SQL: Getting the “first” item of a joined table

Question

Let’s say I want to show a list of companies, and also a first/random employee of that company.

I could do something like:

SELECT
  company.id,
  company.name,
  MIN(person.id) AS employee_person_id,
  MIN(person.name) AS employee_person_name
FROM company
LEFT OUTER JOIN person ON (person.company_id = company.id)
GROUP BY company.id;

But I think with my code above, MIN(person.id) and MIN(person.name) could give info about two different people, right?

Is there a better way of retrieving just a “first” (or random) employee and showing that person’s ID and name?

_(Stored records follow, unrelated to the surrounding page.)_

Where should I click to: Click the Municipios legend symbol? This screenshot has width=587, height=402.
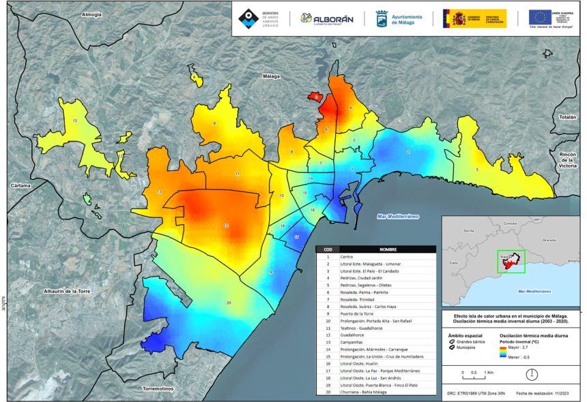click(x=451, y=348)
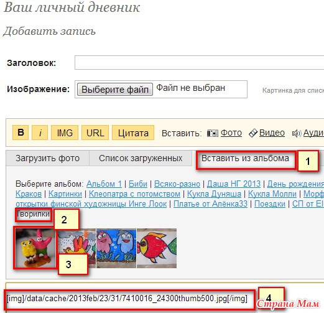Viewport: 324px width, 313px height.
Task: Switch to Список загруженных tab
Action: [x=141, y=158]
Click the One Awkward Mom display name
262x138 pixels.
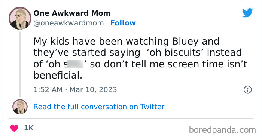tap(72, 13)

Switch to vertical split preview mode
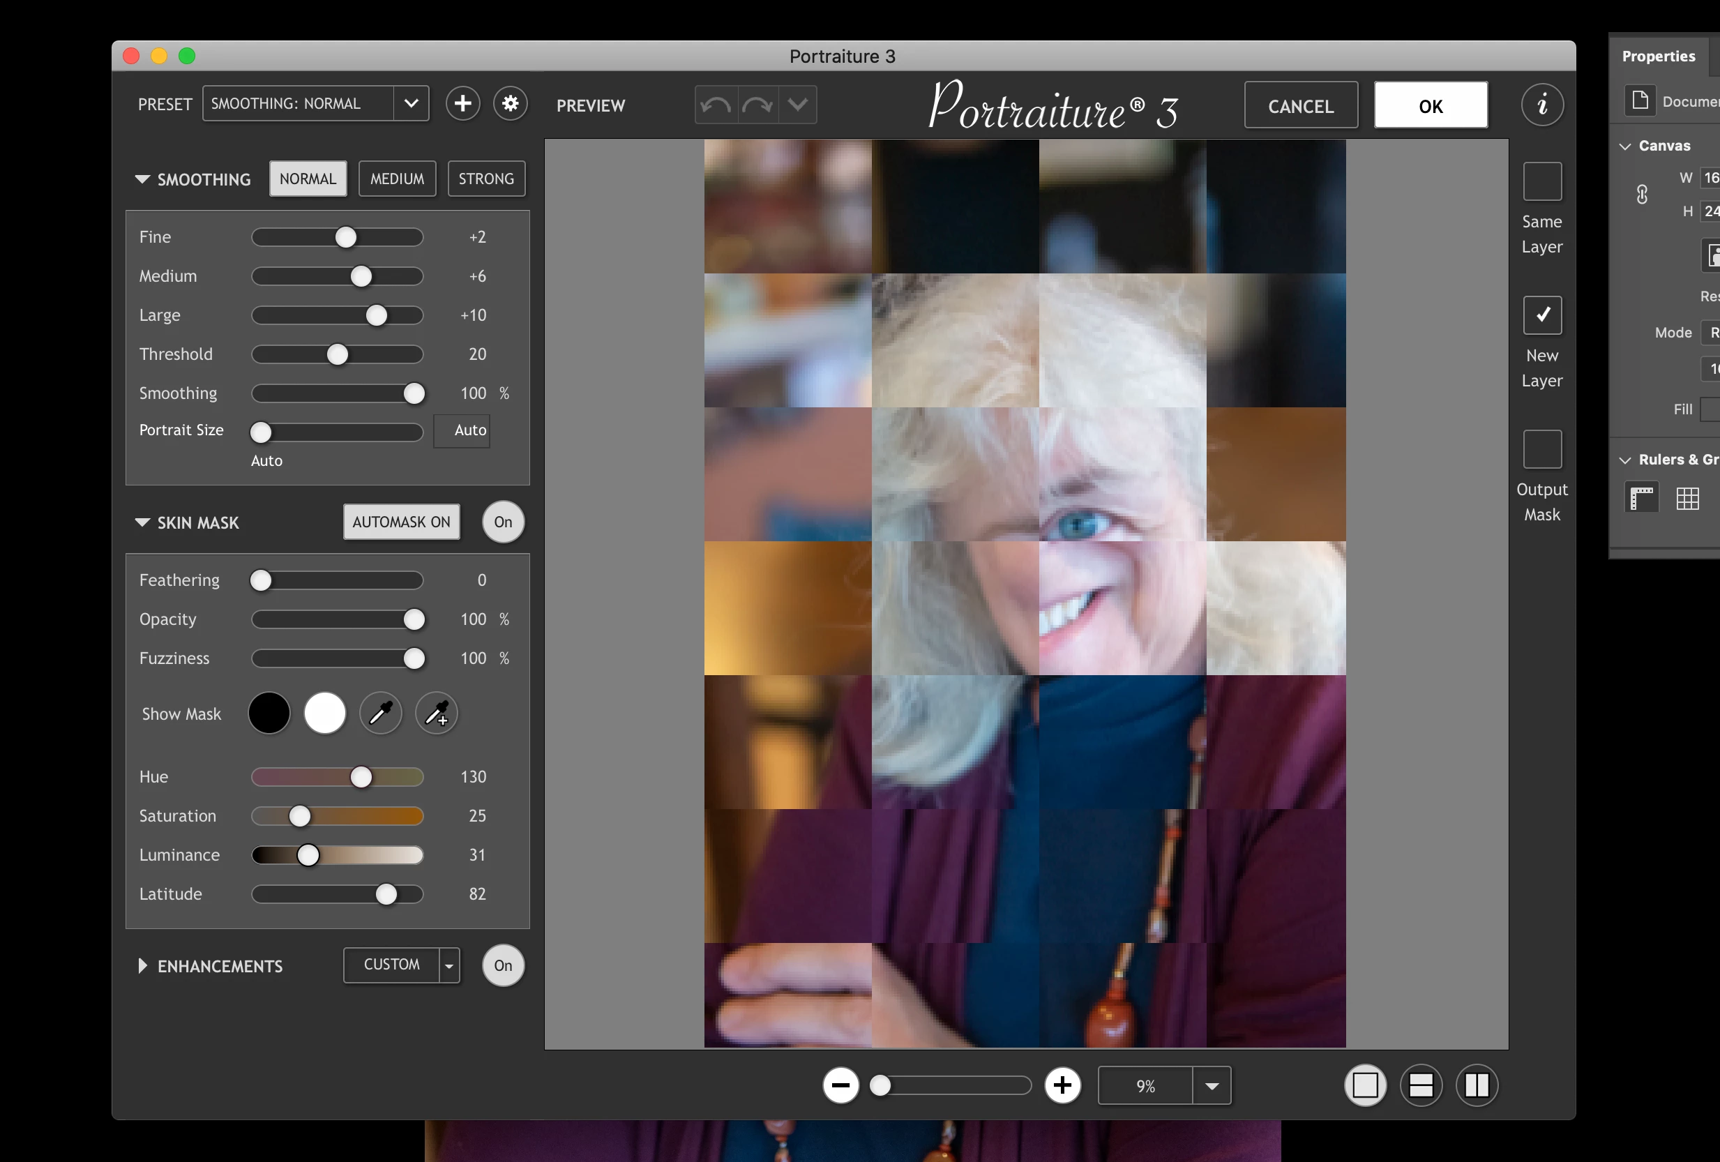tap(1477, 1085)

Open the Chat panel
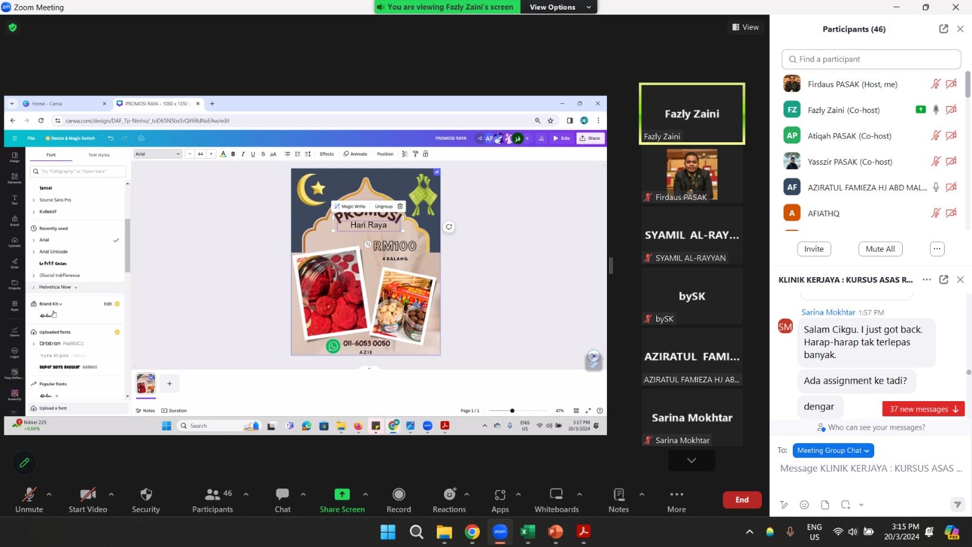[282, 495]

Does this answer your question? [Fetch the rows which have the Max value for a column for each distinct value of another column](https://stackoverflow.com/questions/121387/fetch-the-rows-which-have-the-max-value-for-a-column-for-each-distinct-value-of) — philipxy, Mar 15 '23 at 11:04

Mureinik · Answer 1 · 2023-03-15T11:04:05.320

2

I'd use the row_number window function to assign a numbering within each company, and then use that to query the first person:

SELECT c_id, c_name, p_id, p_name
FROM   (SELECT    c.id AS c_id,
                  c.name AS c_name,
                  p.id AS p_id,
                  p.name AS p_name,
                  ROW_NUMBER() OVER (PARTITION BY c.id ORDER BY p.id ASC) AS rn
        FROM      company c
        LEFT JOIN person p ON p.company_id = c.id) t
WHERE  rn = 1

edited Mar 15 '23 at 11:04

answered Mar 15 '23 at 09:36

Mureinik

297,002
52
306
350

1

The `DBMS_RANDOM.VALUE` [addition](https://stackoverflow.com/revisions/75742859/2) from [@UltraCommit](https://stackoverflow.com/users/297267/ultracommit) is from [Oracle](https://docs.oracle.com/database/121/TTPLP/d_random.htm#TTPLP040) - won't work in PostgreSQL. In Postgres, use [`random()`](https://www.postgresql.org/docs/current/functions-math.html#FUNCTIONS-MATH-RANDOM-TABLE). Either only makes sense if you require semi-reliable randomness. If you just don't care which one you get, it's faster, simpler and more convenient to *not use `order by`*, at all. – Zegarek Mar 15 '23 at 10:28
Looks like *not* ordering can save you some (sometimes half) the execution time, but it's still slowed down by collecting all matches before picking the one to return. I've updated [the performance tests](https://stackoverflow.com/a/75743855/5298879) – Zegarek Mar 15 '23 at 12:38

Zegarek · Accepted Answer · 2023-03-15T13:11:28.693

This is correct:

MIN(person.id) and MIN(person.name) could give info about two different people, right?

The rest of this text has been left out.